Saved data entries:
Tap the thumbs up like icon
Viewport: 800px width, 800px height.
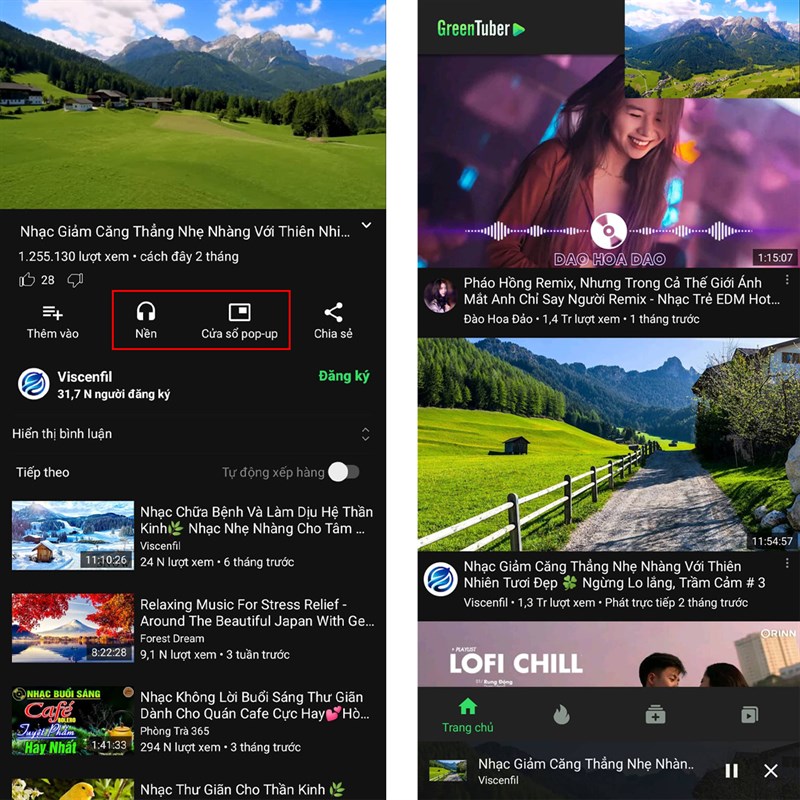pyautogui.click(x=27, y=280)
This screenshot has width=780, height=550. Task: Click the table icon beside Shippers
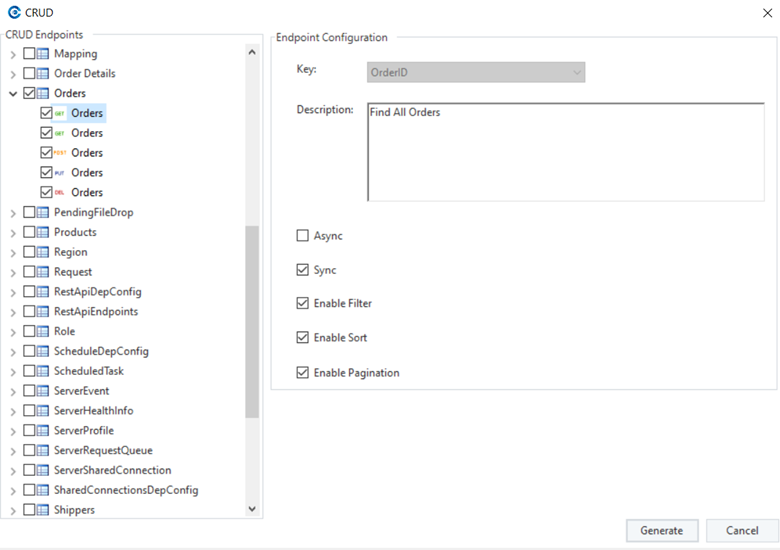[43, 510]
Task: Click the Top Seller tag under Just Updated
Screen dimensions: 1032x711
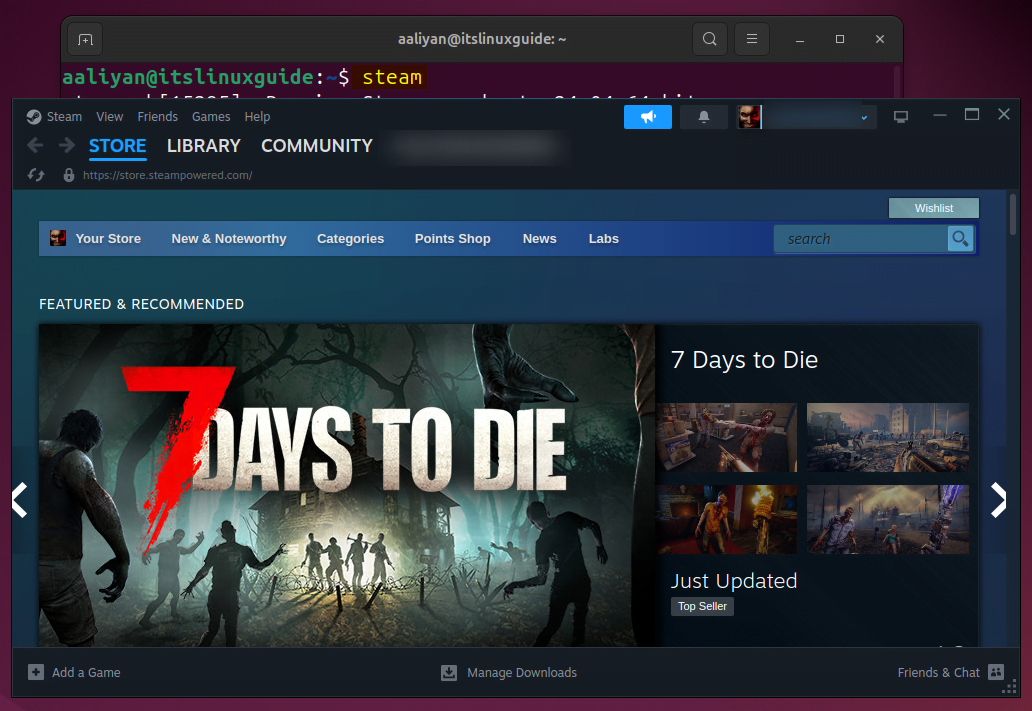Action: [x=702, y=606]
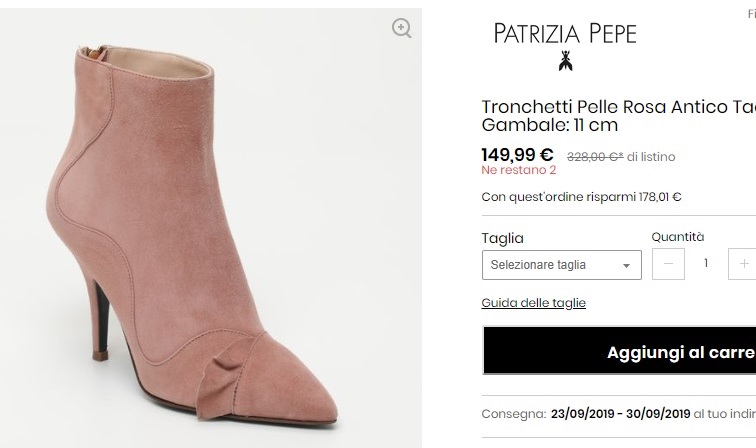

*TASK DETAILS*: Write out all the records exactly, omitting the images.

*RESPONSE*:
Tap the thumbs up like icon
Viewport: 800px width, 800px height.
pyautogui.click(x=27, y=280)
This screenshot has width=780, height=550. Task: Click the table icon beside Shippers
[43, 510]
Task: Click the Top Seller tag under Just Updated
Screen dimensions: 1032x711
Action: [x=702, y=606]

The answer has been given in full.